A Writer’s Website

Sunday, May 17, 2020: Chores

By noon yesterday the sun had come out, and I went on my downtown stroll yesterday in my broad-brimmed sun hat, wrapped from eyes down in home-made face mask. I felt as if I were wearing a chador. All anyone could see of me were my eyes.

I took the route I used to take when I walked to work. Stopped at the little window where I always said hello to the two little white dogs. Only the smaller one was there, curled up to sleep, and he just opened his eyes briefly to glance at me before returning to his nap. I considered walking through Huntington Park, but it looked too crowded with people. Lots of bare oily skin glinting in the sunlight. I walked around it and headed down the hill towards downtown.

On the surface things seemed normal, except that cafes that usually had at least a few diners were open for take-out, but empty, lights out, chairs piled on tables to prevent anyone from sitting down. I passed occasional boarded up windows and doors, often with signs reading “We’re OPEN!” and instructions for buzzing in or walking around to a smaller entrance. Normally the Union Square area has a lot of pedestrians from the hotels on Saturday, but very few people were out, almost all masked.

San Francisco’s Financial District is always a desert on weekends, even more so now. When I reached the library, locked up and dark, not a soul was in sight. I peered through the library’s glass doors, noted the empty desk where a security guard usually sat, the mostly empty stand with a few event flyers I’d set out on my last day before the quarantine — all crossed by a diagonal banner with the optimistic word “POSTPONED” in bold caps. I had to resist the urge to try the door. At that moment I would have given anything to be able to just walk in, greet the guard, and ride the elevator up to the fourth floor and my office.

The only sign of humanity on the block was a solitary, makeshift homeless tent across the street, a blue and white igloo made up of odds and ends of cardboard, Styrofoam, and plastic sheeting. It had a weird, self-contained dignity, that tent, and a care and detail that implied to me it had been there awhile. I hope the cops have decided to leave whomever is crouched inside it alone rather than rousting them and forcing them to the petri dish that is the Tenderloin. I’ve been told lines of tents choke some of the sidewalks there.

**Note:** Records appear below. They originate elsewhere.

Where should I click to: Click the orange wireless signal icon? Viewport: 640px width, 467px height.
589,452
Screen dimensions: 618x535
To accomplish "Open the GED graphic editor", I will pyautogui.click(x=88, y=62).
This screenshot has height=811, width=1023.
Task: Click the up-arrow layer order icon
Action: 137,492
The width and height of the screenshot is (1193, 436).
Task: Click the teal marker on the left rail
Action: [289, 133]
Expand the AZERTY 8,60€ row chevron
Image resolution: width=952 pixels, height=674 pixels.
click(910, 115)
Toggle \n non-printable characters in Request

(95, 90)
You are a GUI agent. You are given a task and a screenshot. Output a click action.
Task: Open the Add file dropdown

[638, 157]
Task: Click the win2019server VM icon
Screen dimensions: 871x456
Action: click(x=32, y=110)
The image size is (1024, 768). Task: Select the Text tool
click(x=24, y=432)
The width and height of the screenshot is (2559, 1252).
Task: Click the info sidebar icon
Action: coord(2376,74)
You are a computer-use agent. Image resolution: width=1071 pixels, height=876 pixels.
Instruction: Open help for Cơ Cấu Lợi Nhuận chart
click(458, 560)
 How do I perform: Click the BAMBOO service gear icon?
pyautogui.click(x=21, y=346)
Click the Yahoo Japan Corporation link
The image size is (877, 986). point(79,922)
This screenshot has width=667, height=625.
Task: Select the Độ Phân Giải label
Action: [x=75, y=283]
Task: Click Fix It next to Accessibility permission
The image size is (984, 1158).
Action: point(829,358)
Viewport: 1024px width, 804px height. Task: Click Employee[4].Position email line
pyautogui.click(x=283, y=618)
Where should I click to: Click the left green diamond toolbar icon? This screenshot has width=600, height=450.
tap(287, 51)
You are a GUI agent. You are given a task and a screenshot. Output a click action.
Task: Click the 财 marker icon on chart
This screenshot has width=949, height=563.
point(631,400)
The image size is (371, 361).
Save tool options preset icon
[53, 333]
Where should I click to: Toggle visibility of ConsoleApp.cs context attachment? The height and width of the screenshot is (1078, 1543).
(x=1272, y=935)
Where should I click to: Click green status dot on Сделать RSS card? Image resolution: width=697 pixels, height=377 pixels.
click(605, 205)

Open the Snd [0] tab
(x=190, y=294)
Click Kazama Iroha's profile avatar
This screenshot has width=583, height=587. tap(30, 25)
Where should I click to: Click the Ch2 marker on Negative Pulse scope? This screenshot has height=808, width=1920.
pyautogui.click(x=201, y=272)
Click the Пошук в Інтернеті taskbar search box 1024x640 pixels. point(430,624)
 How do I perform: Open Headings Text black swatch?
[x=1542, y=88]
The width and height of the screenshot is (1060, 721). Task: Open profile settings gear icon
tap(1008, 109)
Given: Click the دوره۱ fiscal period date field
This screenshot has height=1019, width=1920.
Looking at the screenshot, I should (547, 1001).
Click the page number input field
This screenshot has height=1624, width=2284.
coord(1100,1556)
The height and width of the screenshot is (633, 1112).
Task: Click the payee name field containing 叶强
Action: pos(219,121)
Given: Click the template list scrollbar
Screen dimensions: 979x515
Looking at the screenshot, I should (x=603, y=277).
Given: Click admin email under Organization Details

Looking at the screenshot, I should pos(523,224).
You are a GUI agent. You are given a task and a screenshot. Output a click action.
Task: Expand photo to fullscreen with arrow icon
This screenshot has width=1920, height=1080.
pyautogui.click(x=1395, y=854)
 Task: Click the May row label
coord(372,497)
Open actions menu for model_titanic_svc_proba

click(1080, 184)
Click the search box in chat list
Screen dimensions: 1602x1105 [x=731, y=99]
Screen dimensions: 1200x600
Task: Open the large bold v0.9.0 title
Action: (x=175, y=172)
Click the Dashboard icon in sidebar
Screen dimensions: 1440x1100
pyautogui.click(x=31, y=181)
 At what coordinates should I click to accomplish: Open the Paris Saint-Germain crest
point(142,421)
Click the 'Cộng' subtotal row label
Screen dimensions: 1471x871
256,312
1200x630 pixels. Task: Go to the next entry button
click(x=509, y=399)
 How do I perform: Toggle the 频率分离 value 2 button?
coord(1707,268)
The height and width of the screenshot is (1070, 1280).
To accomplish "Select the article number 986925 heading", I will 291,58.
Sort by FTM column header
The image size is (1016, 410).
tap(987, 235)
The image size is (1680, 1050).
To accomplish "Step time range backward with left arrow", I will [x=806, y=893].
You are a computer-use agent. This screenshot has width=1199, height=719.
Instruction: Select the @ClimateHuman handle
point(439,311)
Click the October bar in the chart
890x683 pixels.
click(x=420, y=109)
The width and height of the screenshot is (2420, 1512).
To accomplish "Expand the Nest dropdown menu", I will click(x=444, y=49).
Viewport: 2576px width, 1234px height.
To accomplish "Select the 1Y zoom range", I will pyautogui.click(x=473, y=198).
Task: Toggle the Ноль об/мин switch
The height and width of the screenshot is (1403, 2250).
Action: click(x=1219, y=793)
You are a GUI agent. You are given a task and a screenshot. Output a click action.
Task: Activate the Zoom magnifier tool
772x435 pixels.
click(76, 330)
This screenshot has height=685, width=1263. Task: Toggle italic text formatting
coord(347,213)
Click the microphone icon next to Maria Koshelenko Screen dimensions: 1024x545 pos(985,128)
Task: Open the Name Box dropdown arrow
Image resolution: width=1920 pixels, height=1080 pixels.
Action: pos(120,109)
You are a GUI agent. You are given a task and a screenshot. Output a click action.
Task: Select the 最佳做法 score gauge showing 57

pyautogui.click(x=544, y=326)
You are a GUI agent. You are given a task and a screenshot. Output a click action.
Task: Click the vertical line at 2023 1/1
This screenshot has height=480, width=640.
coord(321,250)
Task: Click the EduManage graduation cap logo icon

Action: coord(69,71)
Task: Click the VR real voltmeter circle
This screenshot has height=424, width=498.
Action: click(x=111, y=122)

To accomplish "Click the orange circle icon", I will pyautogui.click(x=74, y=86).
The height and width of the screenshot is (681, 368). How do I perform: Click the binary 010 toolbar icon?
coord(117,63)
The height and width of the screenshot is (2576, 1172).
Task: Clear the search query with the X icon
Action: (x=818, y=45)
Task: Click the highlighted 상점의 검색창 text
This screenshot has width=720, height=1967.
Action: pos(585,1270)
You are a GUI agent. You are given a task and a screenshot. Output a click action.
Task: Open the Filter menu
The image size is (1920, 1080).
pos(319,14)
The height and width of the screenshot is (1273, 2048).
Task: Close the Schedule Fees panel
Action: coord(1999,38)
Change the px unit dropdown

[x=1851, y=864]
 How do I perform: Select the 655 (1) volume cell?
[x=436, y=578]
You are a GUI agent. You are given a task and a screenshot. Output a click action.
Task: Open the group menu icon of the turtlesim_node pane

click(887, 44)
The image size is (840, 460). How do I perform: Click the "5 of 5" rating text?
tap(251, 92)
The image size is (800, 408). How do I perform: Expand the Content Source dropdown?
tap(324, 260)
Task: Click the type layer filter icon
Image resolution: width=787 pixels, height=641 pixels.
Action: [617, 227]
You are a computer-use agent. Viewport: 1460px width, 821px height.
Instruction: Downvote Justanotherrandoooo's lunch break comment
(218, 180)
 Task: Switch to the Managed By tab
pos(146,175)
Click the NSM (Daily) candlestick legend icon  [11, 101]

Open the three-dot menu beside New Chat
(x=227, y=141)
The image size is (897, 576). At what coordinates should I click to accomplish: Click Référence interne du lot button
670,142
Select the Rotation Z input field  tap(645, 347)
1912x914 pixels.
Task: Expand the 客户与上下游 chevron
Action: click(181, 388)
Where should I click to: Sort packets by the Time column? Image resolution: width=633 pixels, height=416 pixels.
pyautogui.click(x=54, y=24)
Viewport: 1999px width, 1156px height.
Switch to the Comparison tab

I crossed Market, which had no traffic I could see other than occasional buses and lines of young, often unmasked bicyclists pedaling past in segments of three, five, six. Alexander Book Company had not boarded their windows, but had covered them on the inside with brown paper so they looked as blank and desolate as if they had. Someone wrapped in a sleeping bag slumped in their doorway.

There were things I wanted to pick up, so I took the long way home, climbing the hill back all the way to Polk Street and going into the Golden Market to pick up vegetable oil, celery, and a tin of anchovies. Outside, I kept having to pause and lift my mask to breathe fresh air. As I said, I’ve never been able to stand my mouth and nose being covered, and wearing a face mask exhausts me.

Michael is still filling his days organizing and cleaning. As soon as I walked in he wanted help taking down and cleaning the light fixtures in the kitchen and bathroom, an exhausting, harrowing chore. This apartment is over a century old and the ceilings are high. We borrowed a ladder. Michael climbed up, and, as I held his waist to secure his balance, unscrewed the kitchen light fixture and lifted it down to me so I could give it a wash. Then the long, nerve-wracking ordeal of climbing the ladder again and getting the glass fixture screwed securely back into place so it doesn’t fall on our heads during the next tremor. The bathroom fixture defeated us. I’m afraid the screws were rusted. Michael had to content himself with running a sponge over it. We are both too old for this, and the ladder too short.

As I’d promised, I made beignet dough last night for today’s breakfast, then I used up the avocados for guacamole and made some black bean nachos. We opened a nice bottle of pinot noir, which we had with our meal. Like all good wines, a glass of it leaves you with a sense of security and well-being. We watched Montalbano, listened to the eight o’clock howl as darkness fell.

Outside we could hear the gazebo people laughing and clinking glasses. “Bastards,” Michael muttered.

“You’d like them if you talked to them,” I said. “You always do.”

“No I wouldn’t.”

“Yes you would and we both know it.” Michael is a curmudgeon only in the abstract.

This morning the beignet dough bulged beneath its plastic covering in the refrigerator. I fried up some beignets to have with my coffee. Later I’ll make some more and leave a plate of them, liberally dusted with powdered sugar, outside some of our neighbors’ doors. Outside the usual mountain of fog marches past in the west, but breaks up overhead into white puffs of clouds against blue sky, and sun hits the buildings in the distance.